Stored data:
• • • • • • •
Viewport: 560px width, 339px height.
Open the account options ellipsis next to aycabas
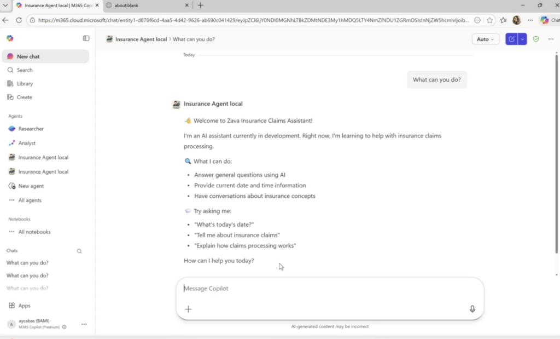[x=84, y=324]
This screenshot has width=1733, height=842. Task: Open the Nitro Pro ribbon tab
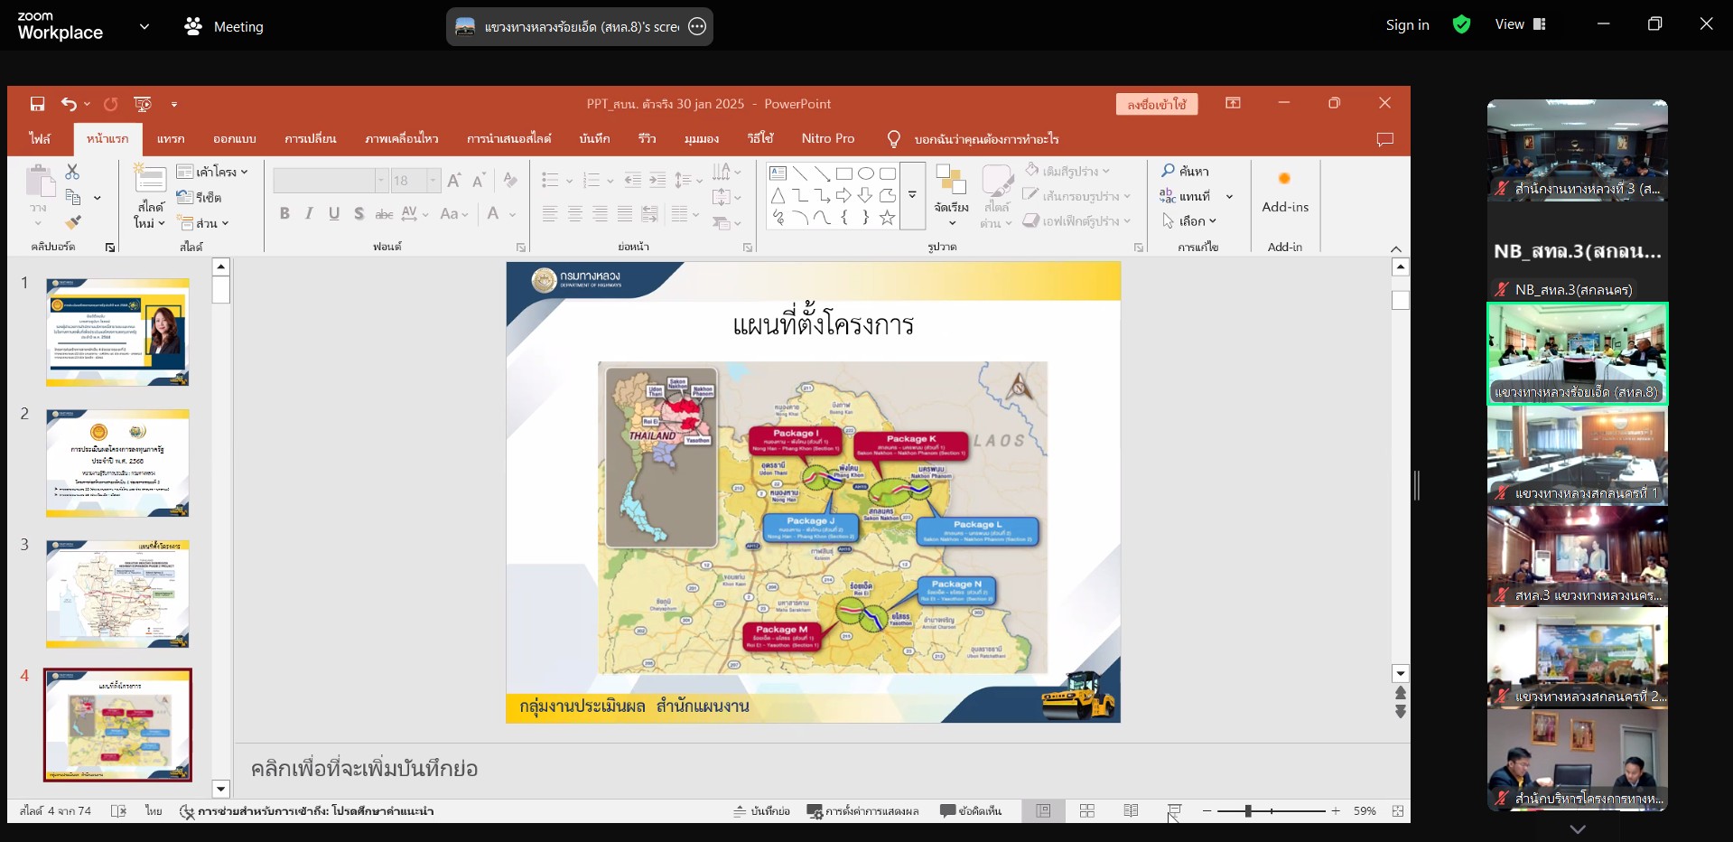[827, 139]
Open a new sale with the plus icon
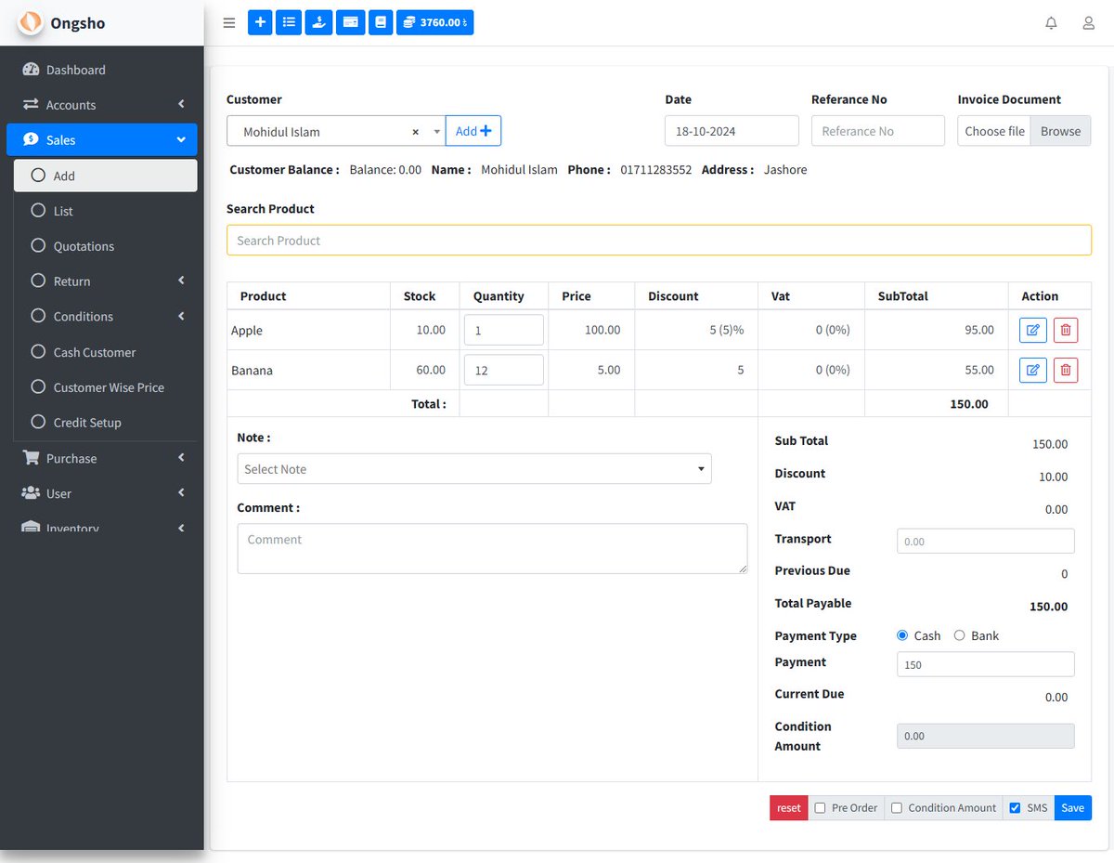1114x863 pixels. (x=260, y=22)
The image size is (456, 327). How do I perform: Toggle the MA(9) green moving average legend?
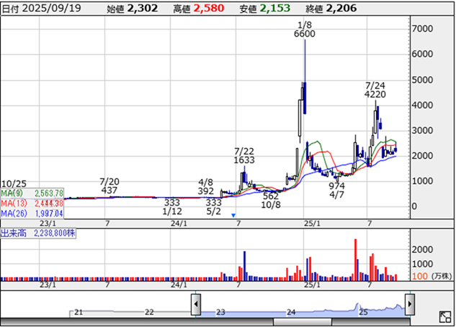pyautogui.click(x=32, y=193)
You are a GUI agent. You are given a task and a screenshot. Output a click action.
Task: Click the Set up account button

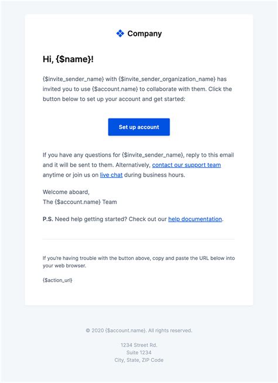139,127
• • • • • • •
What needs to be done
Nothing but the lines from the line holding "Open the account" through the last line of the entries above is to be reproduced, exactly and without pictures.

Your solution
Open the account options ellipsis next to aycabas
[x=84, y=324]
This screenshot has width=1733, height=842. Task: Open the Nitro Pro ribbon tab
[827, 139]
Open a new sale with the plus icon
1114x863 pixels. (x=260, y=22)
The image size is (456, 327). How do I perform: Toggle the MA(9) green moving average legend?
pyautogui.click(x=32, y=193)
You are a GUI agent. You are given a task and a screenshot. Output a click action.
Task: Click the Set up account button

139,127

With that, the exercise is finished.